Plus que jamais, il y a une pharmacie libérale à deux vitesses. Et c’est à relier à l’accélération des fermetures des officines les plus touchées par la baisse d’activité. Nous l’avions déjà souligné dans notre dernière étude : près de 33,94 % des officines ont subi une baisse cumulée de chiffre d’affaires depuis trois ans.
Vos chiffres montrent toutefois une évolution légèrement positive de l’activité sur le 3e trimestre. Peut-on dire que la courbe est en train de s’inverser ?
Je ne pense pas, car le dernier trimestre de 2015 aura été difficile du fait de la baisse de prix de nombreux médicaments. Mais il faut insister sur le fait qu’il y a surtout une diminution du panier moyen sur le médicament remboursable, et non une diminution de la fréquentation sauf, bien évidemment, pour les officines mal placées ou souffrant de la désertification médicale. En général, ce sont d’ailleurs ces officines qui disparaissent.
Revenons à la marge brute : elle est globalement restée stable d’après vos chiffres. Ce n’est donc pas la catastrophe ?
C’est exact. Malgré des transferts entre coopération, honoraires et marge commerciale, le chiffre global de la marge est globalement stable. Si c’était l’objectif des dernières réformes, il est atteint. Reste à savoir si tous les pharmaciens sont logés à la même enseigne. Ce sera l’objet de notre étude qui paraîtra en 2016.
Sur la rentabilité, que peut-on dire ?
En 2014, avec le même échantillon, nous avions un taux de rentabilité de 9,65 % du chiffre d’affaires. En 2015, nous avons 9,83 %. D’après nos premières observations, il n’y a donc pas de dégradation liée au nouveau mode de rémunération.
Quels sont, selon vous, les faits économiques marquants de l’année qui vient de se terminer ?
J’ai été très troublé par l’accélération des fermetures d’officines. C’est indiscutablement un marqueur fort, en 2015, d’une situation économique très dégradée pour certaines officines. L’ampleur du problème doit nous interpeller.
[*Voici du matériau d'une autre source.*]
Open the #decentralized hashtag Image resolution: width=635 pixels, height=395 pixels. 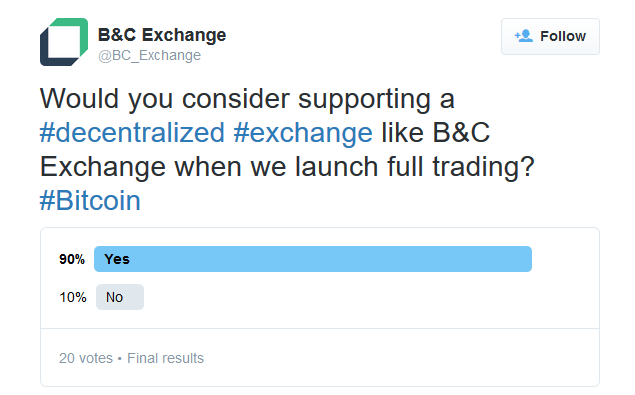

Quant au marché de la transaction, c’est le calme plat en ce moment. L’absence d’acquéreurs et surtout de primo accédants qui, par le passé, animaient le marché, est inquiétante. Personnellement, j’anticipe une nouvelle diminution des prix moyens. La bonne nouvelle est que l’on parle désormais de rentabilité et d’EBE retraité pour fixer les prix de vente. Il faut bien avouer que se référer à un chiffre d’affaires qui baisse n’est plus très séduisant !
Que faut-il souhaiter aux pharmaciens pour qu’ils retrouvent le moral ?
Premièrement, il faudrait leur donner un peu de visibilité et de stabilité. Concrètement, il est urgent que les pouvoirs publics disent ce qu’ils veulent pour l’officine libérale française à l’horizon de cinq à dix ans. À force de souffler le chaud et le froid, plus personne n’y comprend rien.
Ensuite, il me paraît important d’arrêter de véhiculer des clichés sur les pharmaciens nantis. J’en rencontre beaucoup qui travaillent soixante-dix heures par semaine pour un salaire de 3 000 euros par mois avec, souvent, près d’un million d’euros à rembourser à la banque. Si c’est cela être nanti, alors il y a un problème sur la définition du mot !
Arrêtons aussi ces pseudo-enquêtes sur le prix des médicaments en officine. Que les enquêteurs aillent aux États-Unis pour découvrir ce qu’est un médicament vraiment cher. Et que l’on stoppe ce « french bashing » sur notre système de santé. Certes, il n’est pas parfait, mais lorsqu’on sort de nos frontières, on voit combien peut manquer la présence rassurante du pharmacien français.